Джуда Монди, маленький десятник, сражался с рабочими, которые не желали работать. Он надувался от гнева. Как дохлая овца на обочине, на солнцепеке. Он крепко упирался ногами в землю перед мужчинами вдвое больше его ростом и плевался ядом им в лицо – во всяком случае, в направлении их лиц. Они ахали при виде такого пыла.
– Если вам платят полдоллара в день за работу, то уж делайте эту работу! Чертовы лентяи, отпрыски диких кошек!

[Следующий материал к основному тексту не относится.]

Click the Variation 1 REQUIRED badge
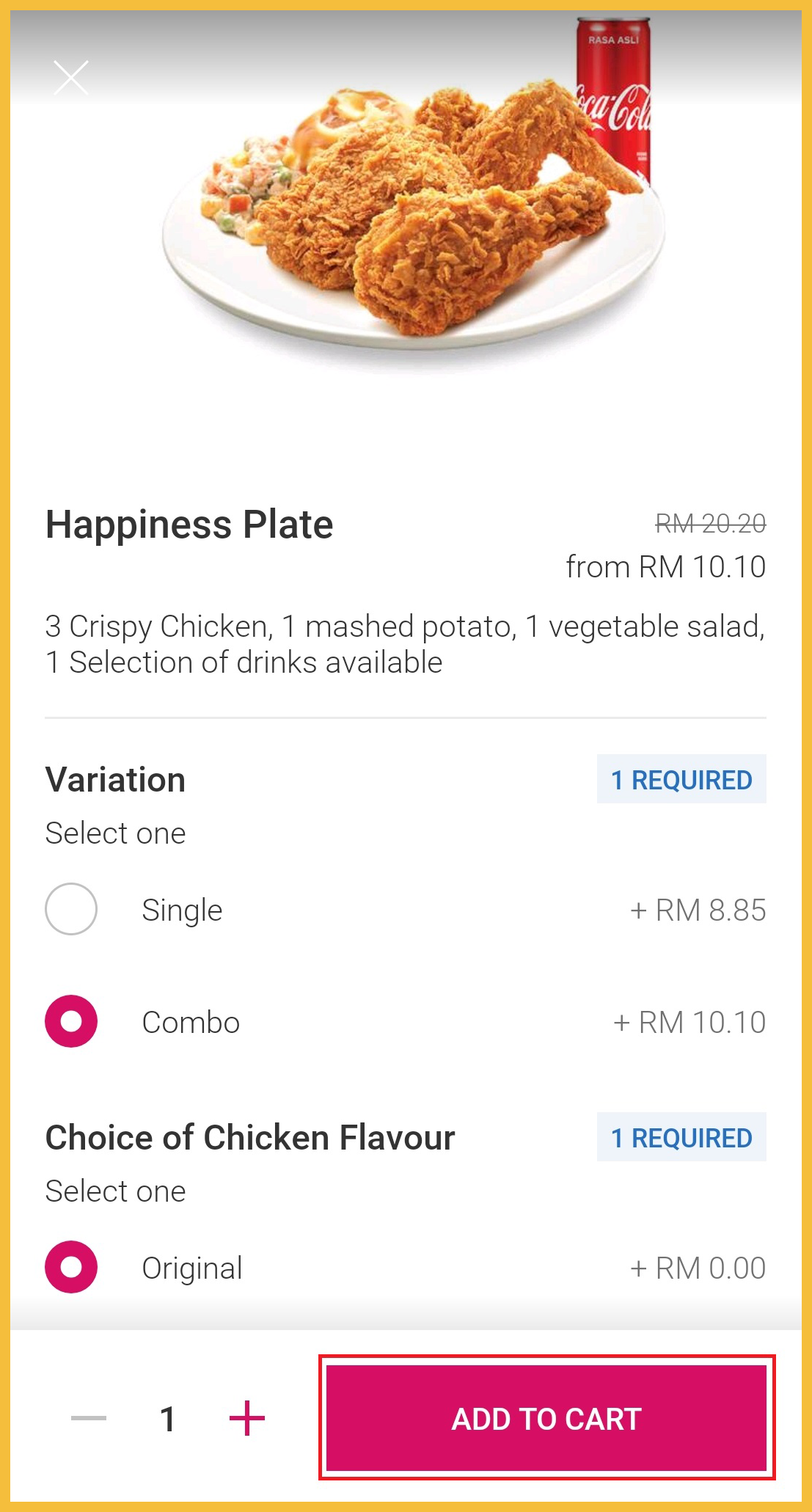Screen dimensions: 812x1512 pyautogui.click(x=681, y=779)
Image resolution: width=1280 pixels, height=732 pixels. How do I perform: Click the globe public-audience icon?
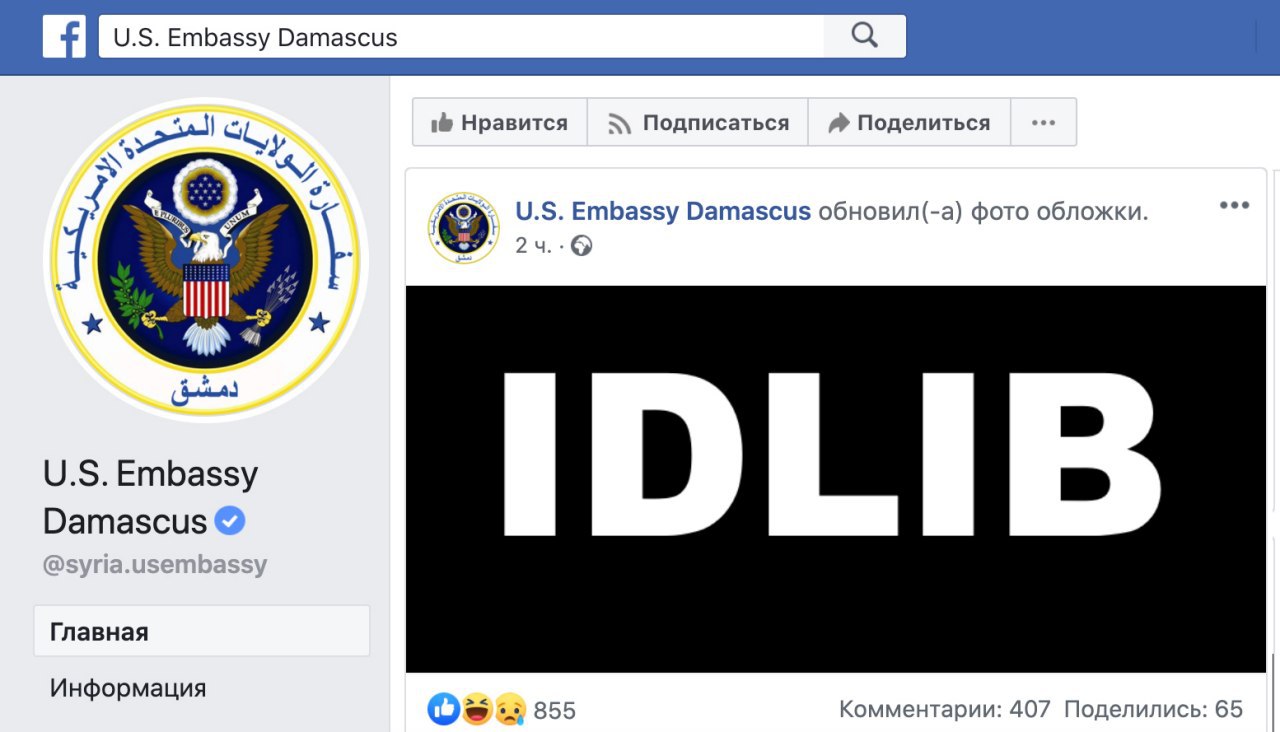[581, 245]
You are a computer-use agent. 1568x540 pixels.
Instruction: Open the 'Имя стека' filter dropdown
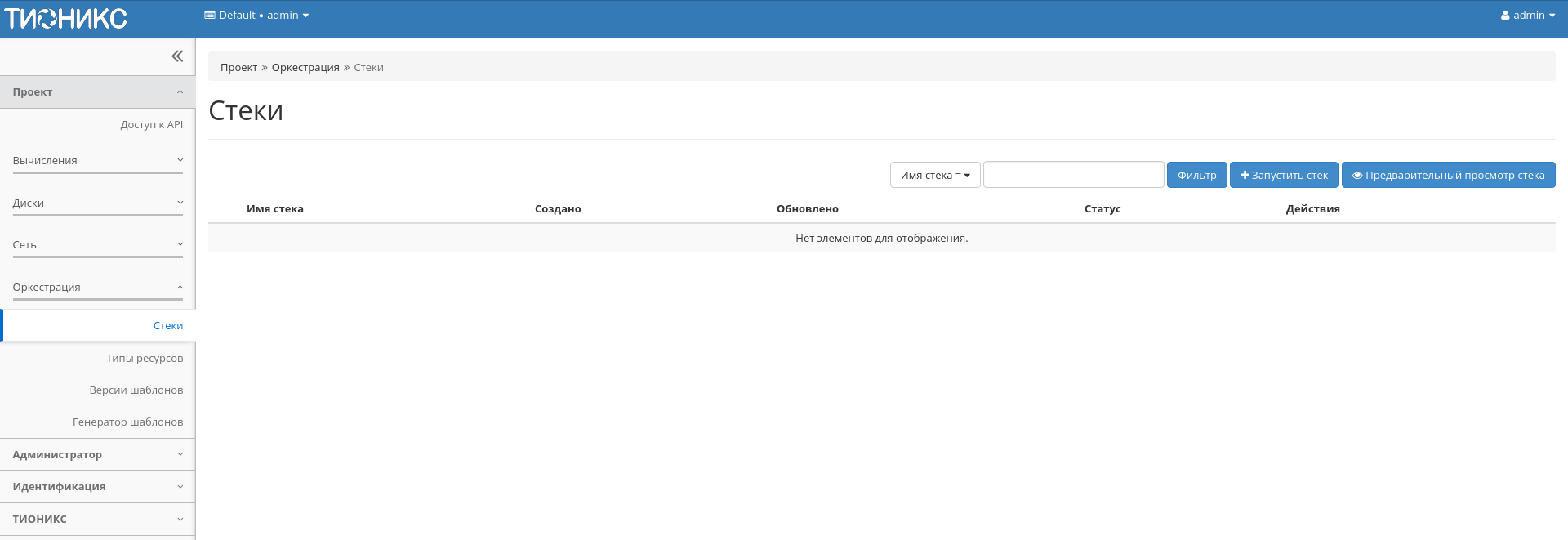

– Чертовы лентяи, отпрыски диких кошек, – снова шипел он дрожащим белоглазым. На вольноотпущенников шипеть не приходилось – они были безумно рады любой работе.
– Десятник помнит, кто у него работал во всю силу! В этом слава и богатство рабочего. Никто не любит работника, что прячется в сарае, лытая от дела, – ведь за него должен потеть кто-то другой!
Такова была его короткая проповедь.
За несколько недель пепелище очистили от всего, что напоминало об адском пламени, деле рук Зака Петри, – от пепла, обугленных брусьев, тысяч вещей, покореженных огнем, шатких балок, поврежденных стен и закопченной мебели.
Время от времени законнику Бриско бывало трудно решиться. Он вперился в почернелый труп огромного шкафа, когда-то стоявшего на кухне.
– Пятьдесят лет прослужил, – тяжело произнес Бриско.
Полки шкафа, некогда содержавшие в себе формы для желе, начищенные ярче солнца кастрюли и сверкающие сковородки для запекания целиком мяс и рыб, теперь запеклись сами; дерево прогорело и стало тоньше облатки. Лана Джейн Сюгру стояла у локтя Бриско и тихо плакала, заламывая крошечные ручки, словно просительница-свидетельница в пользу обвиняемого.
Законник Бриско положил на одну чашу весов долгую верную службу шкафа, на другую – черную развалину, которую тот представлял собой нынче, и приказал вынести его на лужайку перед домом. Шкаф, шатающийся в ужасе от такого внезапного изгнания, был четвертован и сожжен.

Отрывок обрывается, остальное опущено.